Phenotypic analysis of YFP-COP1 S20A cop1-6 and YFP-COP1 S20D cop1-6 transgenic seedlings. (A) PIF3 and PID protein levels in cop1-6, Col, PID-CFP Col, and PID-GFP Col seedlings grown in darkness as detected by PIF3 and GFP antibodies. Plant total proteins were extracted from 5-d-old seedlings grown in the dark. cop1-6 served as a negative control. RPT5 protein levels were used as loading controls. (B–D) Hook phenotypes (B), unfolding angles (C), and hypocotyl lengths (D) of Col, cop1-6, YFP-COP1 cop1-6, YFP-COP1 S20A cop1-6, and YFP-COP1 S20D cop1-6 seedlings grown in darkness for 2 d.
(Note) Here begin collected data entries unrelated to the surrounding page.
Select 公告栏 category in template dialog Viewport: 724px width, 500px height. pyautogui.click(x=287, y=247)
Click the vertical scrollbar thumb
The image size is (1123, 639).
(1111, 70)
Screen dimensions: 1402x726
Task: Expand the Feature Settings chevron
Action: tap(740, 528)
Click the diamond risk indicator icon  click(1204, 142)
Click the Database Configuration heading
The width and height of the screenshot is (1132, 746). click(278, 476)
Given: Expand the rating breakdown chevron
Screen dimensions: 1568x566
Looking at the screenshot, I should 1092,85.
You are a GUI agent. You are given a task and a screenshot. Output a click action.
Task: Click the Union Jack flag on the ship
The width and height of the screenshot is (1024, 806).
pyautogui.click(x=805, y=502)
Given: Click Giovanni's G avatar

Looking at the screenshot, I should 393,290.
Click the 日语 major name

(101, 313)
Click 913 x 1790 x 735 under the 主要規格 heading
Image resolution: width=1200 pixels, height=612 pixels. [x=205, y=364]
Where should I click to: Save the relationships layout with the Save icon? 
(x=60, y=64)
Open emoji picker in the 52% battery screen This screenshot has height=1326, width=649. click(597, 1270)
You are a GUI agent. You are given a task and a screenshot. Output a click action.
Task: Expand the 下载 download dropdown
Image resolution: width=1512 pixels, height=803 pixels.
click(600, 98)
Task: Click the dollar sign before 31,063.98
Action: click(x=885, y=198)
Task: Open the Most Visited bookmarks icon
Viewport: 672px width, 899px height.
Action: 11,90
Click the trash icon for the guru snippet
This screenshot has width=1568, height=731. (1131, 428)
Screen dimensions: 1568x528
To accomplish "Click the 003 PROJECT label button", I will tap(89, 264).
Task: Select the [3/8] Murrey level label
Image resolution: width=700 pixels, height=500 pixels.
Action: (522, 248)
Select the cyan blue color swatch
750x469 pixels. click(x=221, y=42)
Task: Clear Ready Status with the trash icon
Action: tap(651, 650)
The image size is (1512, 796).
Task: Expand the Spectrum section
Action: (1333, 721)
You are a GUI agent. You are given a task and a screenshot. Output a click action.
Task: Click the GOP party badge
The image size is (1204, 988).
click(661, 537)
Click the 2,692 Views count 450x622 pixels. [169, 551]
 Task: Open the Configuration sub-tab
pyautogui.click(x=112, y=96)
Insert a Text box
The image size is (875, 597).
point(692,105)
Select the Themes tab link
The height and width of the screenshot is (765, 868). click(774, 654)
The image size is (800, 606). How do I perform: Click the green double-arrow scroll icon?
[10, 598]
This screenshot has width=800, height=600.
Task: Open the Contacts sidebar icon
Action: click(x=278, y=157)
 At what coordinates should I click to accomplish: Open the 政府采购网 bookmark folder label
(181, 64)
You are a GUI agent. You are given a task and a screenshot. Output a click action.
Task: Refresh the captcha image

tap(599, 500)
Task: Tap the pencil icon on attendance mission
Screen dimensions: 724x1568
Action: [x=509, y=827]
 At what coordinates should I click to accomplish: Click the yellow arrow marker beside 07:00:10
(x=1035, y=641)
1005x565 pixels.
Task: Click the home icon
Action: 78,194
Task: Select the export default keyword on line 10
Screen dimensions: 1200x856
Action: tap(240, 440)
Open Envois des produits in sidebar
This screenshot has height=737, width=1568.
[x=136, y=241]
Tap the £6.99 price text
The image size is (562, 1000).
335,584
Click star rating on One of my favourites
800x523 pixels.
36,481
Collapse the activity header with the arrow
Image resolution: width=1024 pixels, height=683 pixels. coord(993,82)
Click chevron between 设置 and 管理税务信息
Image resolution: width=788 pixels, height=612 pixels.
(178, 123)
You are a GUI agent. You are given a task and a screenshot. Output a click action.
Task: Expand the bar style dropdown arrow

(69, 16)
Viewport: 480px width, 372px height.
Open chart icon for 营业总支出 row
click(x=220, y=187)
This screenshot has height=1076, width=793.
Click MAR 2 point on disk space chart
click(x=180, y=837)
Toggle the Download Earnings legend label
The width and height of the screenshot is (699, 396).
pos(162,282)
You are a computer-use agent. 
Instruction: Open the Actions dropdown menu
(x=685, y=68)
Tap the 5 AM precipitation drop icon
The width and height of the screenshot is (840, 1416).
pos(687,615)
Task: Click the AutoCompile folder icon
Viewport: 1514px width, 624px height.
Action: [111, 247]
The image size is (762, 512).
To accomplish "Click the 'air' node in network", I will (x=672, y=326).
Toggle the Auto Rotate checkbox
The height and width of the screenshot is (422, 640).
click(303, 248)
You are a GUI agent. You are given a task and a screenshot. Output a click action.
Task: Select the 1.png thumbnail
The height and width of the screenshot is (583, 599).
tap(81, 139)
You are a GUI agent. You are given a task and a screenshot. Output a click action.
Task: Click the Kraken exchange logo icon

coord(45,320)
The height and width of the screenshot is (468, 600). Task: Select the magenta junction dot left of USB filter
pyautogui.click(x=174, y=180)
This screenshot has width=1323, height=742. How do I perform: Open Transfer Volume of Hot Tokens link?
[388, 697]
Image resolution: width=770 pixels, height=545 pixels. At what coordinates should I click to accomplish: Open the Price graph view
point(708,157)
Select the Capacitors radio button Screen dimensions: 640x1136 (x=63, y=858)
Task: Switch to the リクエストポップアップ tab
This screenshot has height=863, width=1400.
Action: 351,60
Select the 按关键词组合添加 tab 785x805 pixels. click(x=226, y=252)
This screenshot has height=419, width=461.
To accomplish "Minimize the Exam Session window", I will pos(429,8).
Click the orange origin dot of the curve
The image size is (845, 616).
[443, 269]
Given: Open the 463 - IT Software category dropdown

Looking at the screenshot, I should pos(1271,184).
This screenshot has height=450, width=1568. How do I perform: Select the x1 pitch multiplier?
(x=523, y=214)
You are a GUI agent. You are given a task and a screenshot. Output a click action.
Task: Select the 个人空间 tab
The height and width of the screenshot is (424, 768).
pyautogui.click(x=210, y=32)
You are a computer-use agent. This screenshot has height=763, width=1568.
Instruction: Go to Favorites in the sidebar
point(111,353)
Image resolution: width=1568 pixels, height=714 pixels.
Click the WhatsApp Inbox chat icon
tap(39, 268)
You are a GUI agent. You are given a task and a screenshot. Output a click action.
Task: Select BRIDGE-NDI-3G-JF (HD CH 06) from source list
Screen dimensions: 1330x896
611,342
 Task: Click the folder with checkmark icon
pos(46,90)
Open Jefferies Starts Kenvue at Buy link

Error bars represent SE (n ≥ 20). (E) Hypocotyl lengths of Col, cop1-6, YFP-COP1 cop1-6, YFP-COP1 S20A cop1-6, and YFP-COP1 S20D cop1-6 plants grown in red light (58.7 μmol·m⁻²·s⁻¹) for 4 d. Error bars represent SE (n ≥ 20). (F) A working model showing how PID mediates in maintaining appropriate COP1 activity. PID directly phosphorylates COP1 on Ser20 to repress its activity, which in turn serves to precisely control COP1 activity to ensure normal plant development. In B, C, and D, letters above the bars indicate significant differences (P < 0.05) as determined by one-way ANOVA with Tukey’s post hoc analysis.